Translate

viernes, 7 de agosto de 2020

La salamandra

La verdad no es lo que se ve canta Paul (Jacques Denis), quien suele tender a cantar cuando está deprimido. Paul, escritor, colabora con Pierre (Jean Luc Bideau), periodista, en la elaboración de un guion (con enfoque sociológico) que han encargado a éste, sobre un suceso acaecido tiempo atrás, sobre el que aún pende la incógnita de lo que ocurrió, y que se nos mostrará (valga la paradoja, ya que el uso del fuera de campo alienta la interrogante) en la secuencia de apertura de La salamandra (La salamandre, 1971), segunda obra de Alain Tanner, en cuyo guion colabora el gran escritor John Berger: Un hombre se decide a limpiar su escopeta; en off escuchamos su grito, y luego cómo se contorsiona de dolor; aparece su sobrina, Rosemunde (Bulle Ogier), que le atiende. Según la versión de ella, a su tío se le disparó el arma; según la versión de él, fue su sobrina quien le disparó. El planteamiento, a la hora de enfocar el guion, por parte de Pierre es el conocer a la Rosamunde real, indagar, documentarse, entrevistar a los implicados, hacerla visible. Paul, en cambio, prefiere no conocerla, ya que condicionaría su mirada, interferiría en la expansión de su imaginación, prefiere lo invisible, sobre lo que especular, proyectar, como forma, quizá, más adecuada de discernir la entraña de lo real, del sujeto/objeto, Rosamunde, quien, en primera instancia, aún desconocida, parte integrante de un relato (el suceso) definido por el enigma, es imagen, es decir, tanto representación (en su concepción potencial) como incógnita (posibilidad). La primera imagen, precisamente, que vemos de Rosamunde es trabajando en la fábrica, un largo plano de su repetitivo trabajo, de la elaboración en serie de salchichón, la reproducción sin fin de lo mismo.
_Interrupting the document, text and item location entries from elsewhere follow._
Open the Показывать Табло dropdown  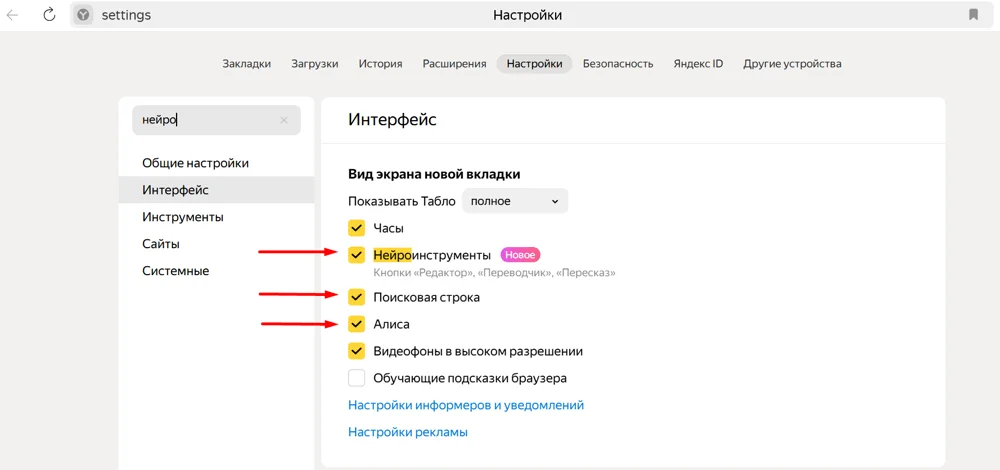(514, 201)
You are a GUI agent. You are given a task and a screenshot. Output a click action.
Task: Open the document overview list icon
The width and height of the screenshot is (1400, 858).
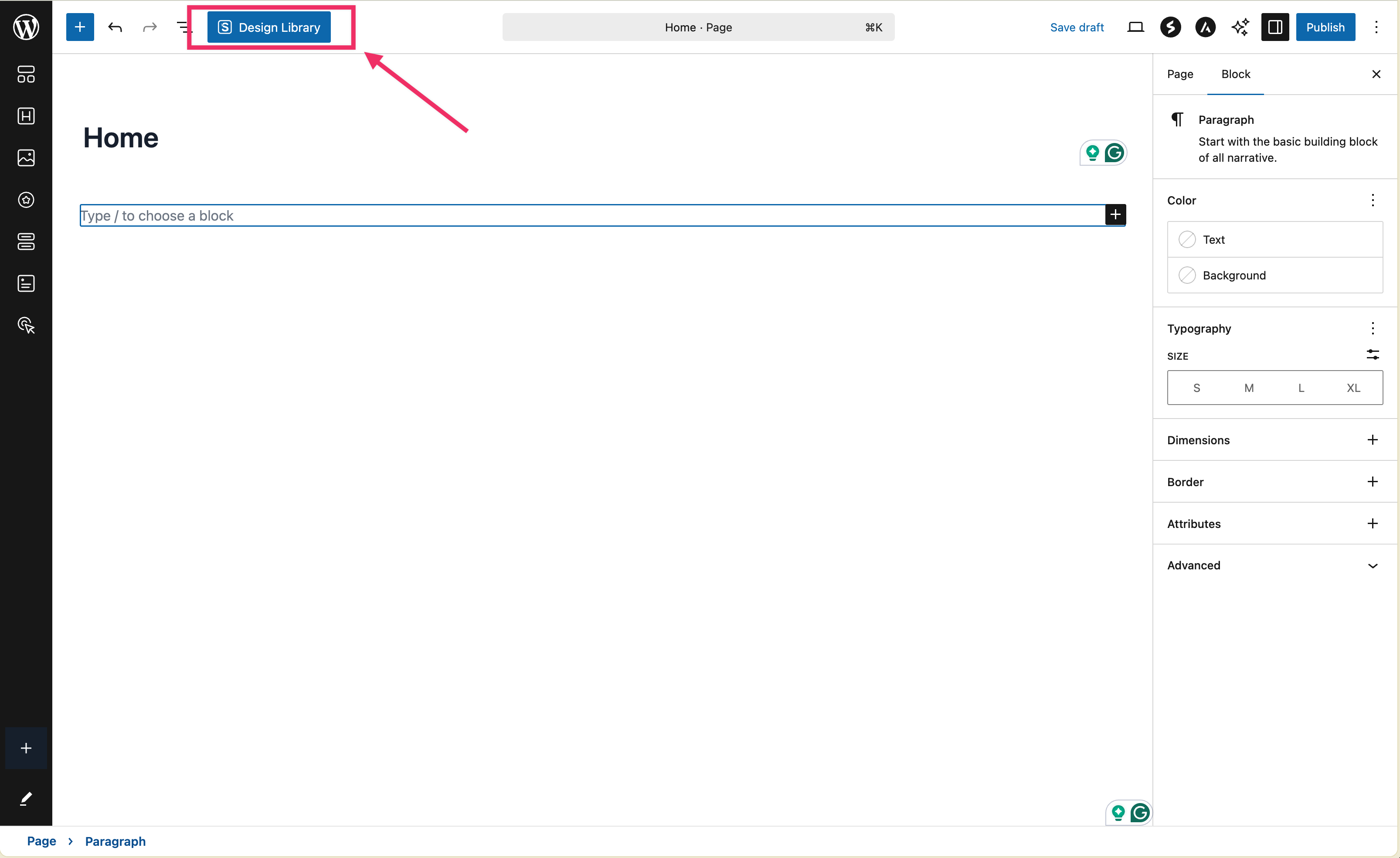point(183,27)
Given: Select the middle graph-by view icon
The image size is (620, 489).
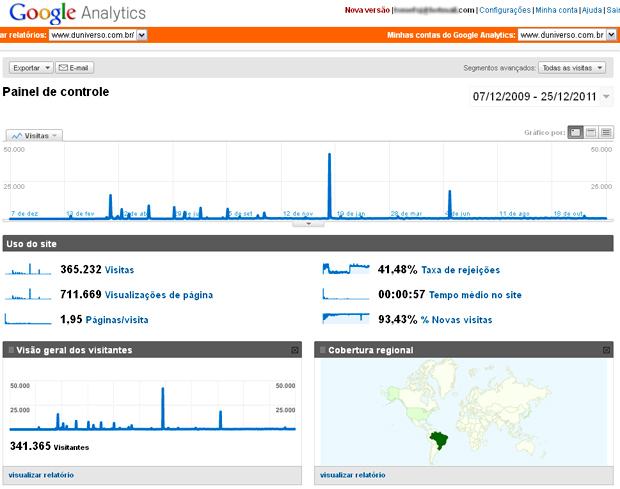Looking at the screenshot, I should pyautogui.click(x=591, y=133).
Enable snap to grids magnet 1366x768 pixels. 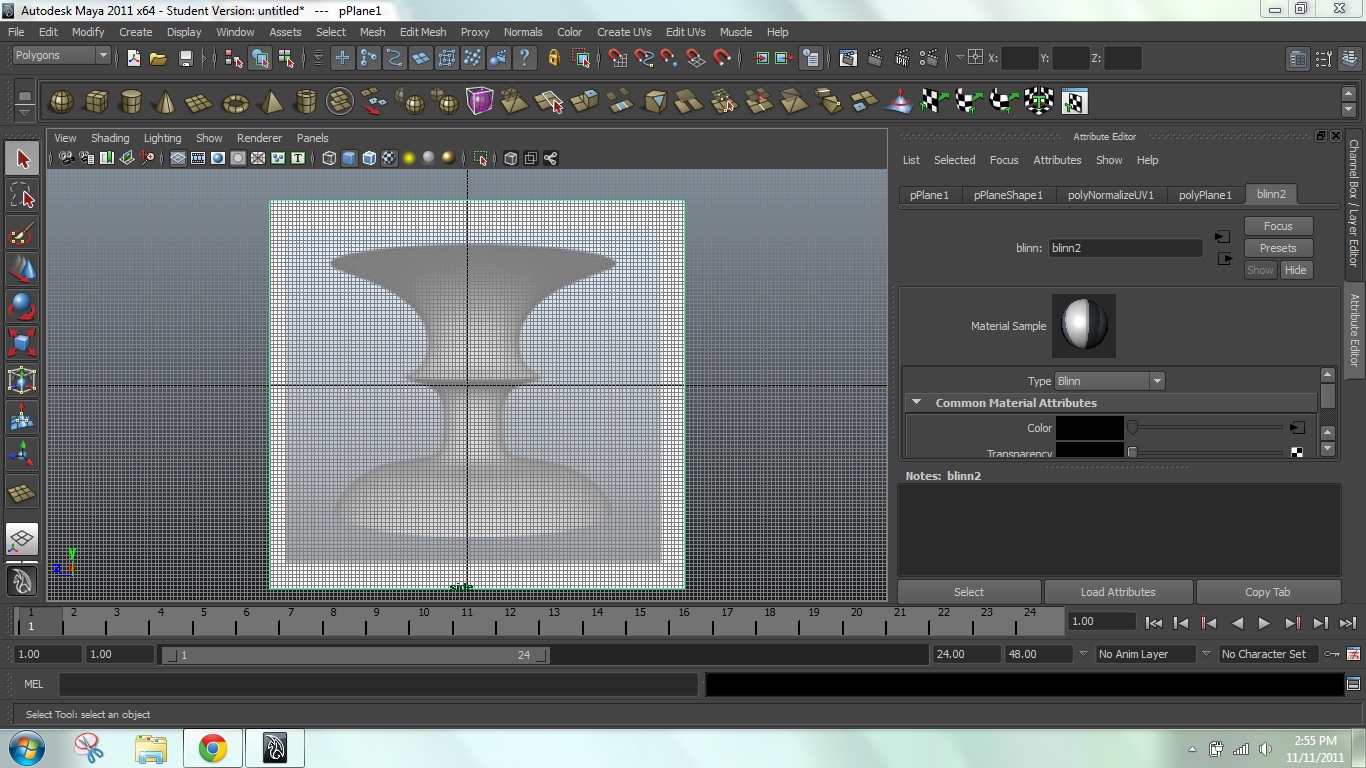pos(618,58)
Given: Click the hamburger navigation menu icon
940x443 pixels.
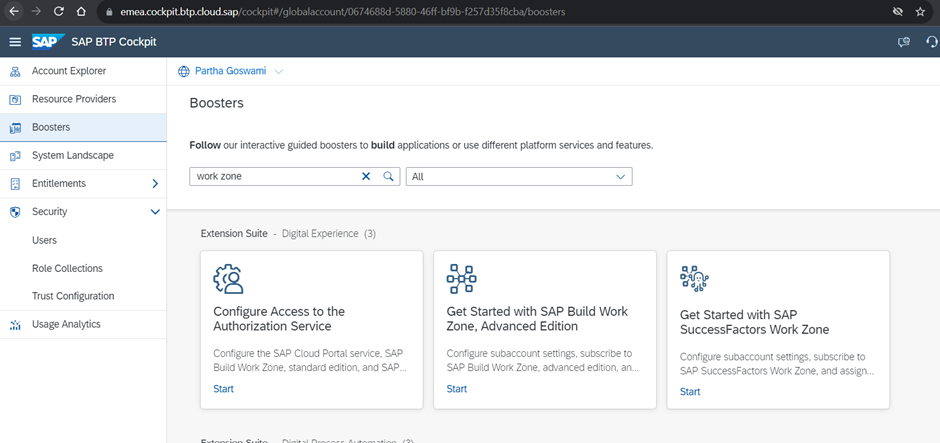Looking at the screenshot, I should [15, 41].
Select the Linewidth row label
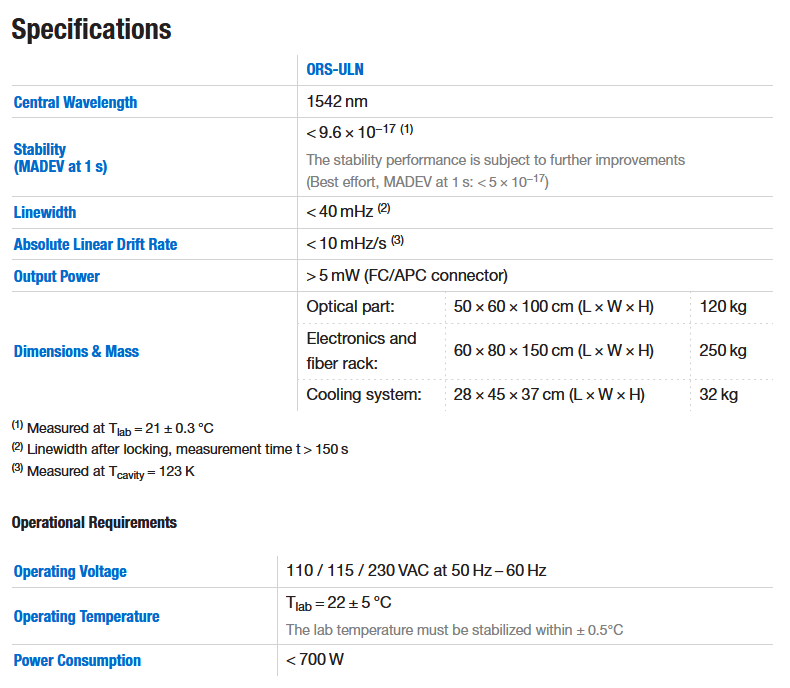The height and width of the screenshot is (688, 790). point(45,212)
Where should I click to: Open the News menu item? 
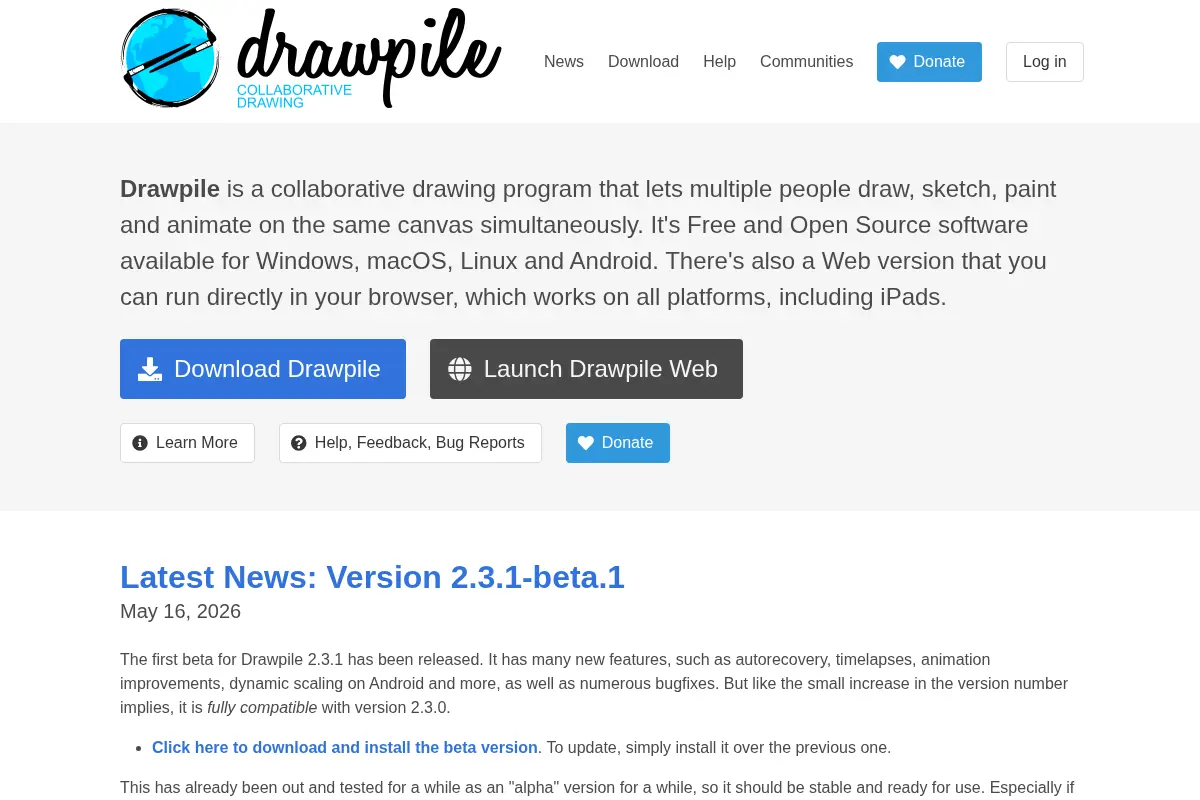coord(564,62)
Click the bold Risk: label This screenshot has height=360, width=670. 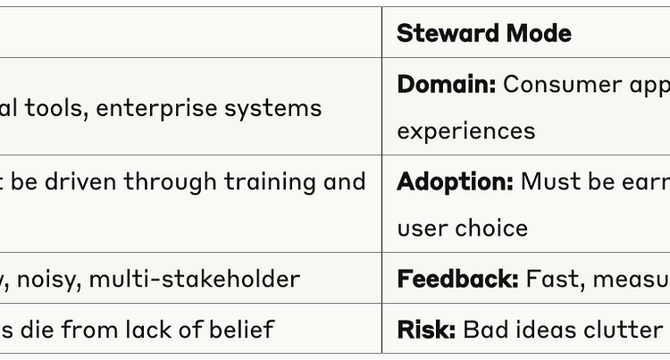pos(426,330)
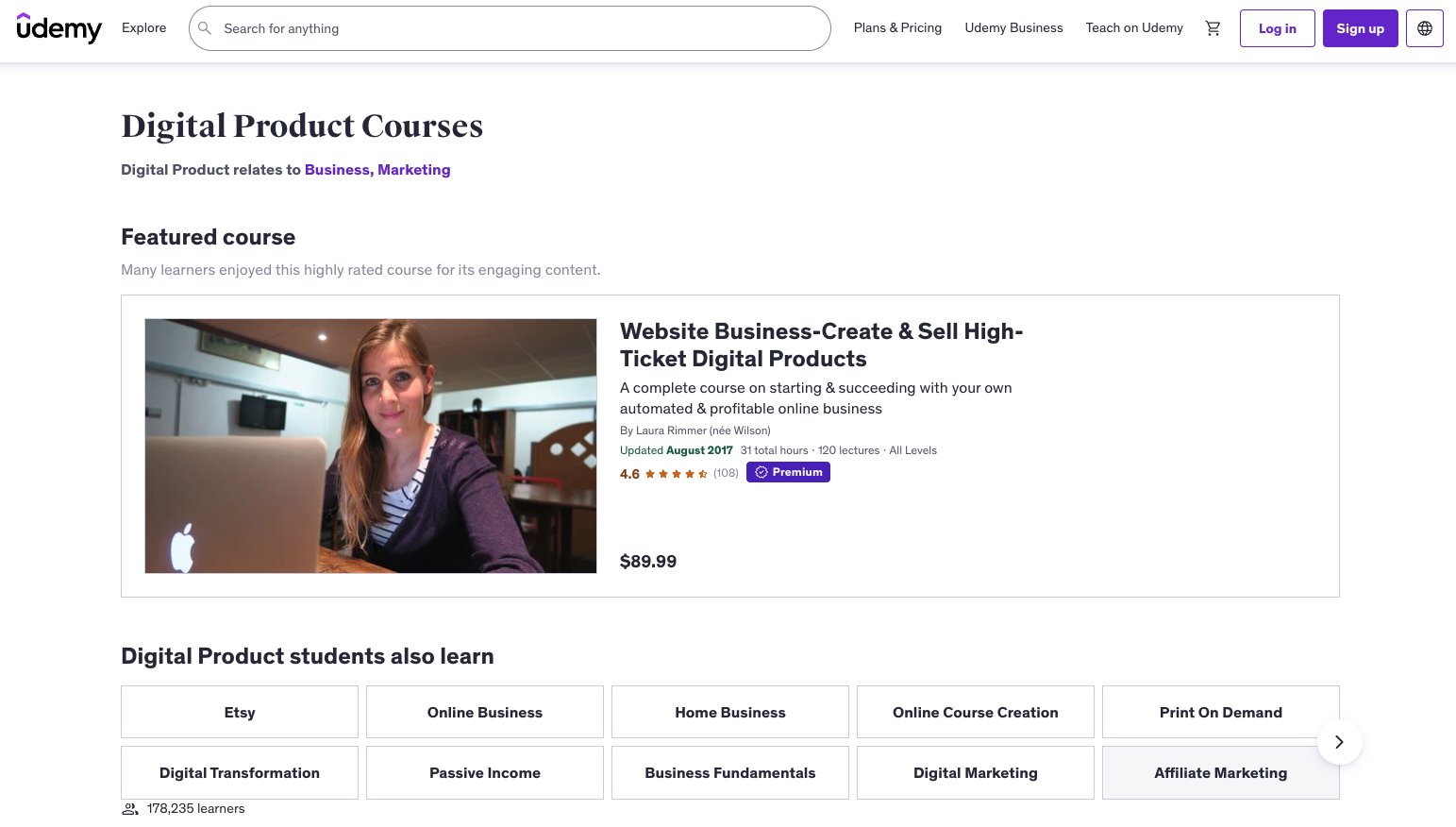Click the Sign up button
The height and width of the screenshot is (827, 1456).
1360,28
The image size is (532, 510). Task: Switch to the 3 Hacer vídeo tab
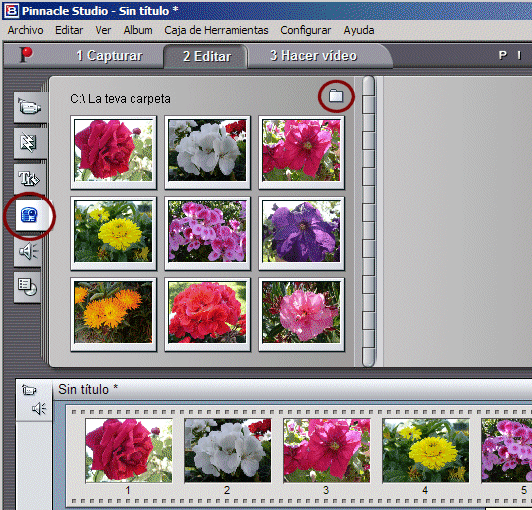tap(314, 56)
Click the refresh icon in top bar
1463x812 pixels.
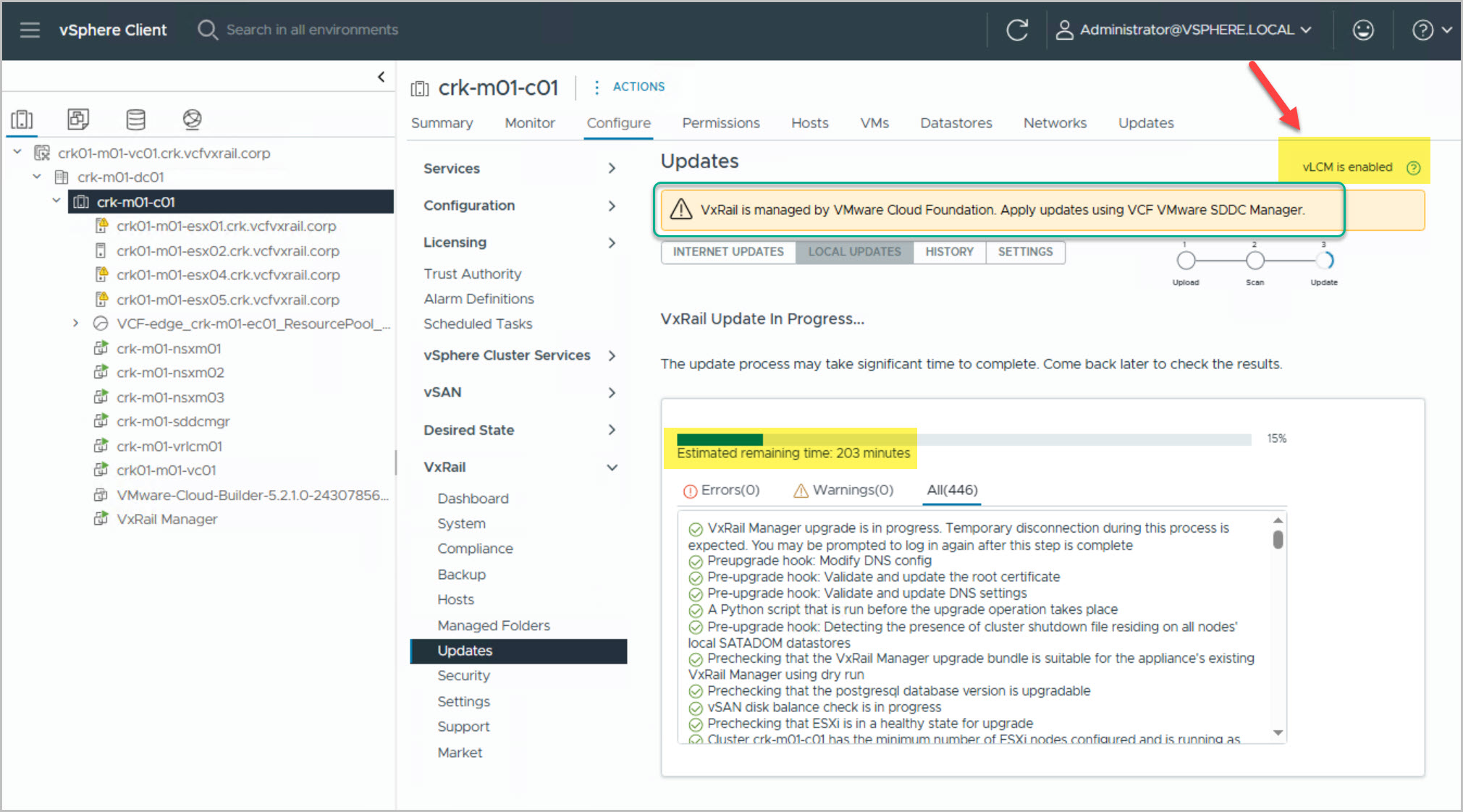(x=1017, y=30)
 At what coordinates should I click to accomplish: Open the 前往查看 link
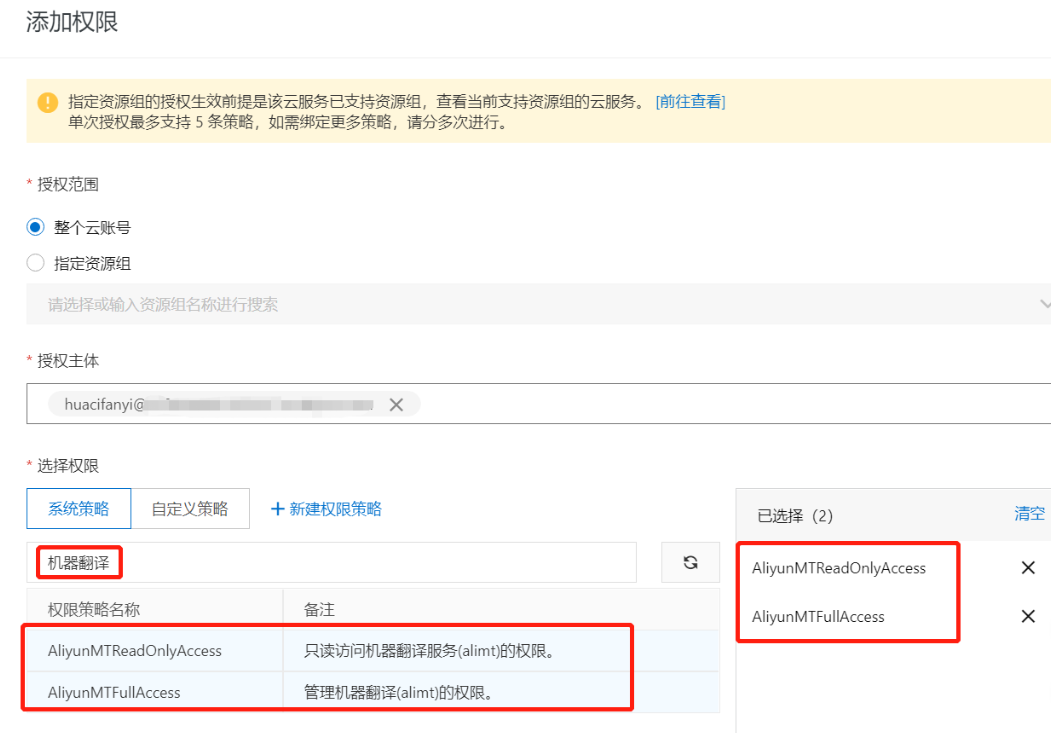point(690,102)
En un plano de larga duración vemos cómo realiza la misma acción, tarea repetitiva, diez veces. ¿Cuál es la singularidad de quien parece cautiva de una labor mecanizada, como una imagen en serie?
En la segunda ocasión, la vemos flotar en el agua. Un hombre se zambulle a su lado. Ambos conversan, mirándose a los ojos, ya fuera del agua: él le interroga sobre si usa cada día la pastilla anticonceptiva, remarcando que es lo que tiene que hacer, ya que tiene que estar disponible en cualquier momento. La voz en off, que puntúa la narración, apunta que él siempre está disponible, y para ella es su condena. Dos circunstancias, la laboral y la íntima, unidas por la idea de la reproducción (en diferentes sentidos: relacionados con la repetición y la variación, según su potenciación o su neutralización), en las que Rosemunde es (representa) una función (para el Sistema, para los hombres). Una tercera imagen nos la define no de acuerdo a lo que representa para otros o su cosificación, sino acorde a la incógnita de cómo puede ser, a su singularidad por descifrar o comprender. Entra en un bar y elige una canción en el aparato musical, una canción instrumental definida por la intensidad eléctrica de las guitarras; en su piso, tras abandonar su empleo en la fábrica, vuelve a poner ese mismo tema musical en el tocadiscos. Su cuerpo se convulsiona, como si en ese movimiento se liberara y fuera ella, a la vez protesta y afirmación. Rosamunde es un cuerpo que se agita, rebelde, alguien a quien suelen achacar que no es muy normal (que se desmarca pero no parece encontrar su lugar), alguien, en suma, a la que no dejan ser cómo es y esa la entraña que palpita en las entrañas de esta sugerente y estimulante obra que, vista hoy, rebosa de una actualidad sangrante (¿tan poco han variado las circunstancias que incluso se han agravado?).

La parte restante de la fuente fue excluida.